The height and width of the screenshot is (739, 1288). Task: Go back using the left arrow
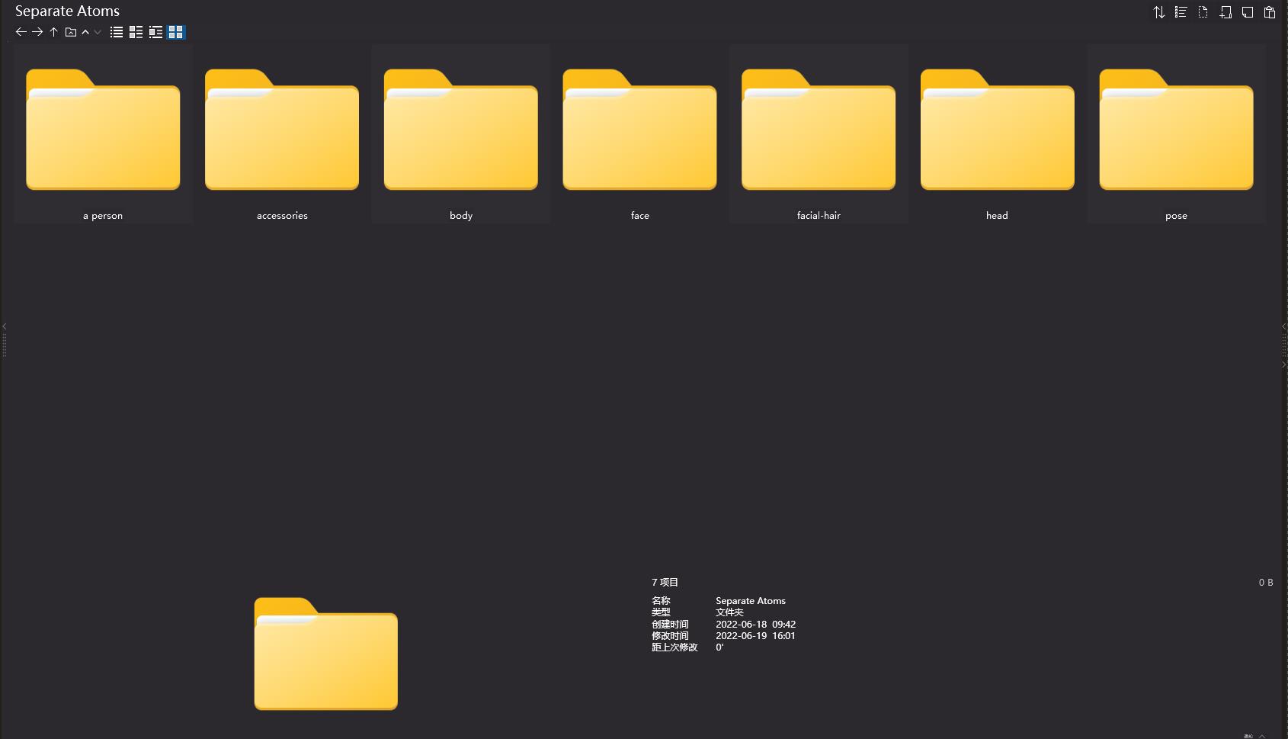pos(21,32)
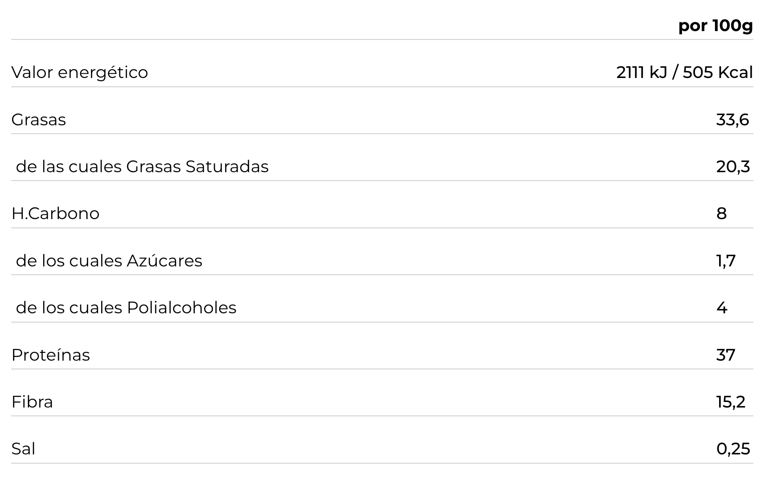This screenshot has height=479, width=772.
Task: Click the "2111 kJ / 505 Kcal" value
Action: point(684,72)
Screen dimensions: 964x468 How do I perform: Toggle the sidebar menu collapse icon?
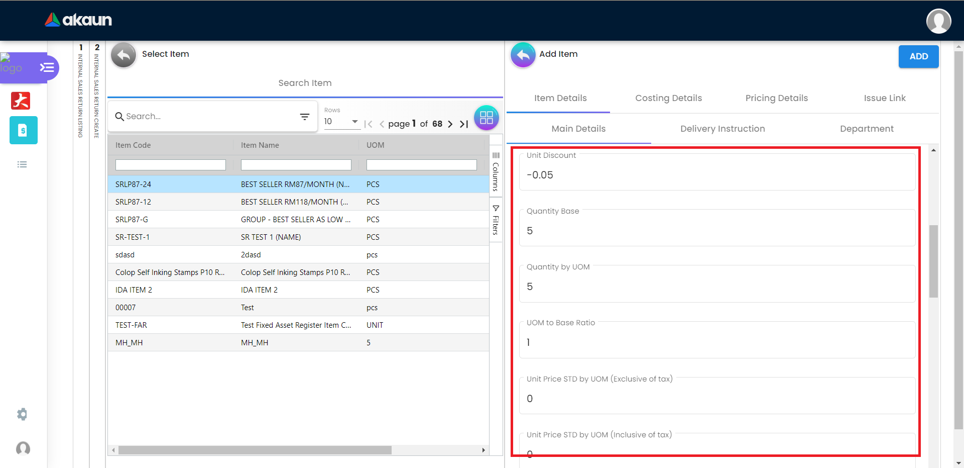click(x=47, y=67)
※
WORK TO COMPLETE:
Copy out all the records again, swapping "sidebar menu" for "side panel" and changing nothing else. Leave the pictures out.

RESPONSE:
The height and width of the screenshot is (739, 1288). Task: Go back using the left arrow
pos(21,32)
This screenshot has height=479, width=772.
Task: Click the "2111 kJ / 505 Kcal" value
Action: point(684,72)
Screen dimensions: 964x468 How do I perform: Toggle the side panel collapse icon?
click(x=47, y=67)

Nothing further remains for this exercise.